As you’d expect from a hack & slash action game, Transformers Devastation has you doing a number of different combinations of light and heavy attacks, jumping attacks, counter moves, dodging, and even some special smacks that recharge over time. You can even end combos with a devastation (no pun intended) vehicular attack, as well as do a move where you convert to your car form, drive straight at someone, and then switch back to your robot form at the last moment to deliver a crushing blow that’s especially effective on enemies that have shields. And, if all else fails, you can toss an abandoned car at them (though, to be honest, it works better if that abandoned car is actually an abandoned gas truck).
It is during these battles that Transformers Devastation really shines, especially if you use a liberal mix of the combos, special attacks, and dodge moves, since they work well in concert thanks to the game’s intuitive controls (well, once you adjust the overly-sensitive camera, that is). Though it also helps that none of the combos are needlessly complicated; there’s nothing along the lines of up, up, down, down, left, right, left, right, B, A.
Along with all the hacking, slashing, and occasional shooting, Transformers Devastation also has you doing Dukes Of Hazzard-style jumps when you’re a car, exploring side streets, and picking up collectibles and power-ups, including some that require you to hit a button, and then smash a box that just appeared or grab some items that will disappear if you’re not quick enough.

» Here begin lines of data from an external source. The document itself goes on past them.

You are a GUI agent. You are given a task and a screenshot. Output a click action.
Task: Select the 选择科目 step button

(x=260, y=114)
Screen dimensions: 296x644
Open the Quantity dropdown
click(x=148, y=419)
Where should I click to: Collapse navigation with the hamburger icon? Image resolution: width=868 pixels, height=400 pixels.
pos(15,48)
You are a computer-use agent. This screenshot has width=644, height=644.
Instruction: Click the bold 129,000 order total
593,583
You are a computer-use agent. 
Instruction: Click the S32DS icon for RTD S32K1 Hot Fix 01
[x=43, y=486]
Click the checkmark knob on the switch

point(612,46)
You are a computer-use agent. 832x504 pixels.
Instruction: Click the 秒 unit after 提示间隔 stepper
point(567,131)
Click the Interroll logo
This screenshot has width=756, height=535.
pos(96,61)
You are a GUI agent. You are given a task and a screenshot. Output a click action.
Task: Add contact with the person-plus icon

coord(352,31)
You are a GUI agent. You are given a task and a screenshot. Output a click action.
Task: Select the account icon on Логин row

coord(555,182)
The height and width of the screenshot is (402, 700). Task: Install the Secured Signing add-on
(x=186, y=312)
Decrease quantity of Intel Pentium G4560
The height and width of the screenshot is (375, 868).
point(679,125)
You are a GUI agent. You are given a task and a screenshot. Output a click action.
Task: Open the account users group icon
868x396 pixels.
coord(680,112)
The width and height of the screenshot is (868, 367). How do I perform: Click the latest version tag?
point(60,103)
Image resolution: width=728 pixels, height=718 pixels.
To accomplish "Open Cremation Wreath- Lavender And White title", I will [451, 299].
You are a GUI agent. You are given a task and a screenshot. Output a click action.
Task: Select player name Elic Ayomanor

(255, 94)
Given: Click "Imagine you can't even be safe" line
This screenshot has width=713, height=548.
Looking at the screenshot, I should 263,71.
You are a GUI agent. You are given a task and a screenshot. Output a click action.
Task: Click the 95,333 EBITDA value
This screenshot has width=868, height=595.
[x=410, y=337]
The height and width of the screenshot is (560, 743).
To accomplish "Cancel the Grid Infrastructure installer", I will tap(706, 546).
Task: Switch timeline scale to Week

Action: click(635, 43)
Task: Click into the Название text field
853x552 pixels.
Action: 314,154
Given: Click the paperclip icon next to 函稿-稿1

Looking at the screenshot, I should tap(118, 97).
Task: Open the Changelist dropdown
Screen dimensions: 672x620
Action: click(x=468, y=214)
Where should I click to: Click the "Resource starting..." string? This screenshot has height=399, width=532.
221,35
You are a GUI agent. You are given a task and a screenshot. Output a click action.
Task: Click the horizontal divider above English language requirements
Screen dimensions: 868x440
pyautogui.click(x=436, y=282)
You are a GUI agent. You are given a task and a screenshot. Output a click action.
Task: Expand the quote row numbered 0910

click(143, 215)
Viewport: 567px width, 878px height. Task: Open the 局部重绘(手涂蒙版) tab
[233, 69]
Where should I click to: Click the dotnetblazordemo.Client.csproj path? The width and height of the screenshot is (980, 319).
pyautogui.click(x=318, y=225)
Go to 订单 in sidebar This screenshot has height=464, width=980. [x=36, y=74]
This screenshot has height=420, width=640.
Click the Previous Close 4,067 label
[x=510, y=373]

While all of this sounds like fun, and it is, there are elements of Transformers Devastation that ruin the mood. And not just because those annoying Kremzeeks are hanging around for some reason. No, it’s more about redundancy. Because there’s not a lot breaking up all the hack & slash action — the aforementioned jumping, exploring, and collecting are just brief diversions — this game gets a bit samey after a while. And this is doubly true for the boss battles. Rather than having to figure out how to beat them, you just have to run over and smack them a bunch of times. Though it doesn’t help that most of the boss’ special attacks are so telegraphed that it doesn’t just hurt when you get hit, it’s kind of embarrassing.
That said, there are times in Transformers Devastation when you do get a break from all the button mashing. In one instance, you take control of a turret and lay waste to swarms of Insecticons (who, oddly enough, look like the aliens from Galaga during this fight). But it’s hard not to think this brief gun battle isn’t a lot of fun just because it’s giving you something different to do.
Transformers Devastation also has a really annoying upgrade system. On several occasions, you can go to the Ark to combine weapons into cooler ones, switch characters, or get upgrades. But you don’t buy these upgrades, you buy the opportunity to play a really simple minigame that determines if the upgrade you bought is really good or just okay. It’s kind of a dick move.
In the end, Transformers Devastation is a welcome change from all the third-person shooting we’ve done with Optimus Prime and his merry men lately. Especially since it has a wide variety of attacks as well as an intuitive controls that makes it easy to combine those varied attacks effectively. It’s just too bad that they didn’t change things up even further.